How to Build Adaptive Teams with Retrospectives
If your team isn’t doing retrospectives regularly, here’s what happens: at the end of the project, you gather your team to select, debate, and document the hard-won lessons you learned throughout the course of the work. Fantastic! Insights are mined and polished, and everyone leaves the meeting feeling cathartic. But what happens next? Before you begin your next project, are you likely to pore over the lessons? Frame and hang them above your cubicles? If your team is like mine, probably not — we’re busy.
So how do you keep the insights from wasting away in a Google Doc? Instead of waiting until the end of the project, find and implement improvements regularly.

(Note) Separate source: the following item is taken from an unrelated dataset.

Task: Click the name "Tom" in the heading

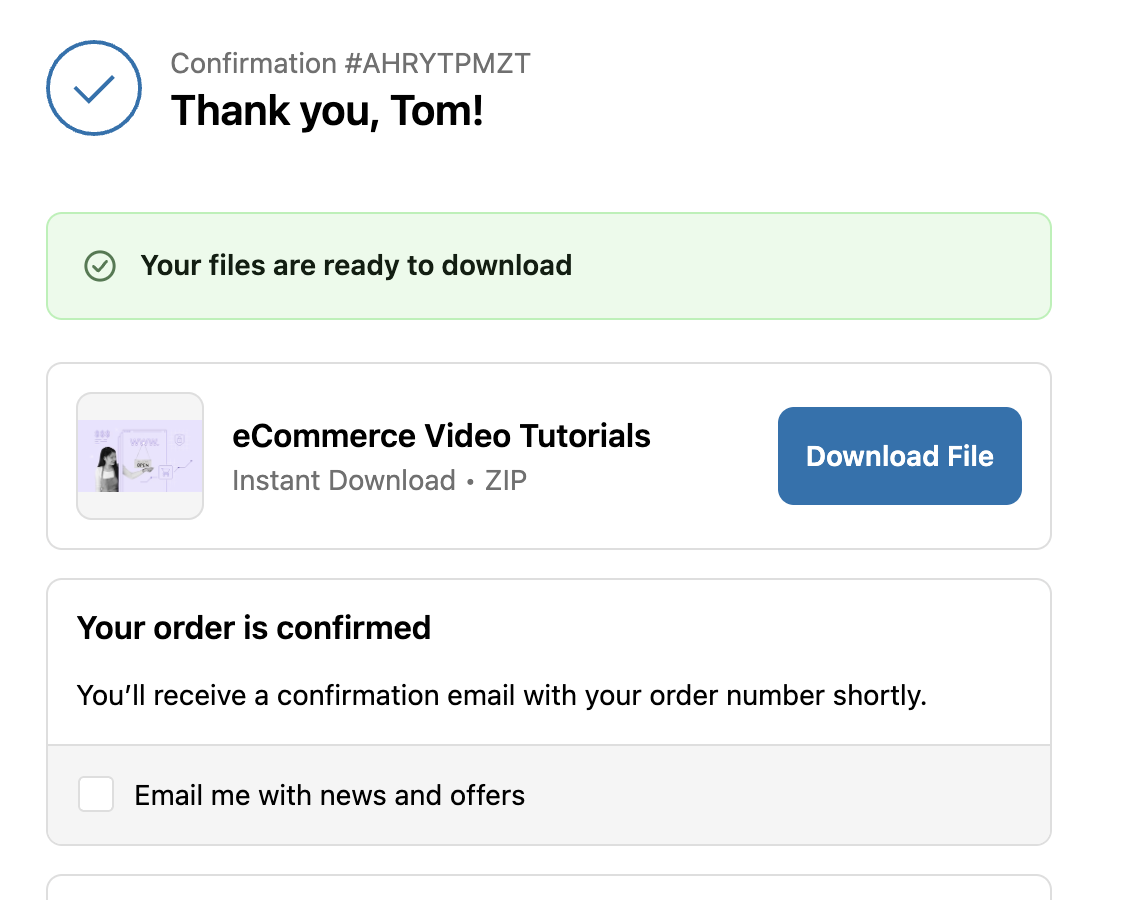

Okay, what’s a retrospective?
A retrospective is a meeting (or, in the language of Scrum, a “ceremony”), in which the team reflects on the last sprint in order to decide how they can improve. A cornerstone of agile software development is the idea of continuous adaptation — that teams must constantly fine-tune their process and their work to accommodate changing requirements, interpersonal dynamics, internal resource competition, and a hundred other things. This continuous approach to reflection is a shift from typical waterfall processes, in which space to reflect and suggest improvements is only available at the end of the project. Retrospectives are the most essential tool in the Agile toolbox for facilitating adaptation.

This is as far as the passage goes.